Not-so-basic physiology

Sex is complicated. Desire, engorgement, lubrication. So many sensations: teasing, urgency, incipient climax, contraction, affectionate pair-bonding, sleepiness. And half a dozen hormones or neurotransmitters - testosterone, dopamine, oxytocin, vasopressin, prolactin - both create and respond to sensations and expectations in myriad positive and negative feedback loops. Several different nerve pathways are involved: in the woman, the majority of nerves are in the clitoral head (not the vagina), while the "G-spot" is really the backside of the clitoris. The sciatic nerve is nearby, and an unrelated non-spinal nerve (the vagus) seems involved; at least one woman with a severed spinal cord was still able to orgasm.

Vascular dynamics and anatomy aside, science hasn't been much help. Recent MRI images of sex really just show the shape of the interlocking genitals, nothing more. The only way to "measure" sensation is to ask people what it feels like. Even the basics aren't so basic; in both men and women, orgasmic sensation can sometimes occur without contractions or ejaculation, and vice versa. Such exceptions matter, because "hacking" cares more about how a system can work than how it was designed to work. In this context, having fun and "getting off" aren't necessarily the same thing.

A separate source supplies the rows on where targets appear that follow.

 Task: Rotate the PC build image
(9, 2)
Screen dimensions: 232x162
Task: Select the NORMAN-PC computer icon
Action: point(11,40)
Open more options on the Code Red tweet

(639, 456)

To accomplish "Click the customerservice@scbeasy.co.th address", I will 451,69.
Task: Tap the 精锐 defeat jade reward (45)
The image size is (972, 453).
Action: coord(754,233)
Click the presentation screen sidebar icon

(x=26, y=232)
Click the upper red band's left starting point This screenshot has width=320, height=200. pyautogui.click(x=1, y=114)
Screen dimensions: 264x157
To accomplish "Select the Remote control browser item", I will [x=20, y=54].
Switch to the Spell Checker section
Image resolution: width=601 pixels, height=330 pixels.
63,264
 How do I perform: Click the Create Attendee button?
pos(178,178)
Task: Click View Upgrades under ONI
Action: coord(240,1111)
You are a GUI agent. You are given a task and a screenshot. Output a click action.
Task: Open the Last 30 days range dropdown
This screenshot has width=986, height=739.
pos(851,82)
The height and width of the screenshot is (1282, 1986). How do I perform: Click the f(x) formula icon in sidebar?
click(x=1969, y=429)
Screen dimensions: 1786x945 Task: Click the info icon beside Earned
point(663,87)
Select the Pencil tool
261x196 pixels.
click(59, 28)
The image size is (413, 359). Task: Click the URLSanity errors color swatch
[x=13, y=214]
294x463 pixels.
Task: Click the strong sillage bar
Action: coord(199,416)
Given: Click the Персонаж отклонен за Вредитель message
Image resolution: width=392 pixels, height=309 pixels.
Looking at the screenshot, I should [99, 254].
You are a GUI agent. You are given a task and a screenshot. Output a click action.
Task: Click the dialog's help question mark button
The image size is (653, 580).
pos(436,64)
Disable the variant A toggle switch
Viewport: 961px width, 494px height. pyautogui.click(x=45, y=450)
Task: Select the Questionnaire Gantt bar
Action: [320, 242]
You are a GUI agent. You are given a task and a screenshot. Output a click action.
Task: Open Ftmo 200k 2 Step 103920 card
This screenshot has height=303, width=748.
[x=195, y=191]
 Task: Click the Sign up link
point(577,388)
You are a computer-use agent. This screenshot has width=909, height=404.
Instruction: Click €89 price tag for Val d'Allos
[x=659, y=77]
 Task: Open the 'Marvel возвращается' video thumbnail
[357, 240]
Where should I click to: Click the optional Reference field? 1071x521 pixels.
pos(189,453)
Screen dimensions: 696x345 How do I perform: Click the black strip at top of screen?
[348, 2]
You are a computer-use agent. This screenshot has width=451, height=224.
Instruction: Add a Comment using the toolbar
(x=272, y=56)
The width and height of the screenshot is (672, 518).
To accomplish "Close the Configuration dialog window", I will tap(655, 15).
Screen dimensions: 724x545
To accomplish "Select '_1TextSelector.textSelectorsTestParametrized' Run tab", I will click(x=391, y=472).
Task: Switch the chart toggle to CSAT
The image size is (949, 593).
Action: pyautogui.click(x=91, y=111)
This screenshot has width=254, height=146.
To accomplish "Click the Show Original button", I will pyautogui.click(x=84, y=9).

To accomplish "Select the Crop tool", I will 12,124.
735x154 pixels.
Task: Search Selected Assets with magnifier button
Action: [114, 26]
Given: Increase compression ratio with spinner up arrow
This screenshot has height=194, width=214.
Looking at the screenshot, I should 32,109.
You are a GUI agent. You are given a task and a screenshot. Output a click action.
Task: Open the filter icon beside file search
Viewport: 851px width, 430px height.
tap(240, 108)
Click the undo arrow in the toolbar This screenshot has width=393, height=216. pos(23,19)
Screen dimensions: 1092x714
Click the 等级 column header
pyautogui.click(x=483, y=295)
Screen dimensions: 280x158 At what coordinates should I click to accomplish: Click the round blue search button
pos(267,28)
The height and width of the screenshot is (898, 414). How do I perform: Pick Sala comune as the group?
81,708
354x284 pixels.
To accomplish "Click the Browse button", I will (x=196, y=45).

Why can't a woman be more like a man?

For most men, it's enough to have porn, lubrication and a towel; further gadgets are optional. Men comprise most of the hackers and tinkerers, while the sex-toy users are mostly women (at least to judge by the gadgets for sale). But women respond very differently from men.

Take Viagra, for example. Viagra creates the same engorgement in women as it does in men, but in general women don't enjoy the sensation; drug-maker Pfizer is reluctantly abandoning its years-long research on "female Viagra" for want of success, despite a huge potential market.

Women's disconnect between crotch and head can be even greater: recent research shows women can be consciously turned off ("Ick!") at the very same time they're physically turned on. Almost no one - let alone geeky tinkerers - really understands how pleasure works, much less how to hack it. Even the basic physical interface from signal to skin hasn't improved in ages.

How does skin work? Tactile sensations are transmitted by thousands of strain- , pressure- , and vibration-sensitive neurons layered throughout the skin and erogenous tissue: different combinations of neural responses - i.e. different distributions and synchrony of signals - convey sensations of pressure, heat, stroking, slippery, rough, and so on. Only a handful of the "right" neural patterns correspond to real-world stimuli, just like only certain pixel patterns represent real images on a TV.

So even if we could somehow trigger all the neurons individually, it would still be nearly impossible to simulate a realistic physical sensation. Injecting raw electricity through the skin - "electro-stim" - can fire neurons but can't fool them into creating the right patterns, any more than flashbulbs or white-noise can simulate a TV picture. So raw electricity will always feel, well, electrical. (There is one possible exception: a product, called Slightest Touch, claims to transmit imperceptible levels of electricity through pleasure centers of the pelvis, creating pleasure without any uncomfortable "electrical" buzz. A great idea, if it works).

The necessarily weird feelings of electro-stim are usually used to produce novelty or pain (as a recent demo suggests) rather than pleasure. A much better way to transform electricity into touch is the vibrator, which was invented about a century ago (see the Antique Vibrator Museum), and hasn't changed too much since: typically, a weighted electric motor spins and shakes, just like in a cellphone. This is a compact and efficient way to convert electricity into motion, but the shaking is still just shaking. At best one can vary the speed of the motor, say by cleverly processing an audio signal to become drive-current.